Work instruction: The full set of entries below must be returned exactly as shown.

Provided data:
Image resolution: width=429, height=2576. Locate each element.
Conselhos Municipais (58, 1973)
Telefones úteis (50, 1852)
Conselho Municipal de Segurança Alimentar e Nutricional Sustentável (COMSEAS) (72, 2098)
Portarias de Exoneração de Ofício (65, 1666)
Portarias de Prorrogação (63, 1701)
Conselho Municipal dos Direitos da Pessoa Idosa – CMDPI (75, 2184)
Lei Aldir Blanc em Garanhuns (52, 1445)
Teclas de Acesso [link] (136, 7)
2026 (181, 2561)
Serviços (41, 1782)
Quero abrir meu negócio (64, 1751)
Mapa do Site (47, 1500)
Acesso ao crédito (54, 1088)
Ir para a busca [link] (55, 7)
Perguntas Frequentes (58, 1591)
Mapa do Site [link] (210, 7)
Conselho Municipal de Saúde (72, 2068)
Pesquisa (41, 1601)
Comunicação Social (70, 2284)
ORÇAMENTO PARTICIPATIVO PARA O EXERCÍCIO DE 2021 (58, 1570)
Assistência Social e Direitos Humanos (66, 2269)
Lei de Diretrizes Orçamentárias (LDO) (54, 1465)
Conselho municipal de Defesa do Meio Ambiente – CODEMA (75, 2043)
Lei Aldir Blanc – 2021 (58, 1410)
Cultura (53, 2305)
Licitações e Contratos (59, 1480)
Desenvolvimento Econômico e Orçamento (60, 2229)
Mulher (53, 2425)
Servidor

Response:
Image resolution: width=429, height=2576. Locate each element.
Conselhos Municipais (58, 1973)
Telefones úteis (50, 1852)
Conselho Municipal de Segurança Alimentar e Nutricional Sustentável (COMSEAS) (72, 2098)
Portarias de Exoneração de Ofício (65, 1666)
Portarias de Prorrogação (63, 1701)
Conselho Municipal dos Direitos da Pessoa Idosa – CMDPI (75, 2184)
Lei Aldir Blanc em Garanhuns (52, 1445)
Teclas de Acesso [link] (136, 7)
2026 (181, 2561)
Serviços (41, 1782)
Quero abrir meu negócio (64, 1751)
Mapa do Site (47, 1500)
Acesso ao crédito (54, 1088)
Ir para a busca [link] (55, 7)
Perguntas Frequentes (58, 1591)
Mapa do Site [link] (210, 7)
Conselho Municipal de Saúde (72, 2068)
Pesquisa (41, 1601)
Comunicação Social (70, 2284)
ORÇAMENTO PARTICIPATIVO PARA O EXERCÍCIO DE 2021 (58, 1570)
Assistência Social e Direitos Humanos (66, 2269)
Lei de Diretrizes Orçamentárias (LDO) (54, 1465)
Conselho municipal de Defesa do Meio Ambiente – CODEMA (75, 2043)
Lei Aldir Blanc – 2021 (58, 1410)
Cultura (53, 2305)
Licitações e Contratos (59, 1480)
Desenvolvimento Econômico e Orçamento (60, 2229)
Mulher (53, 2425)
Servidor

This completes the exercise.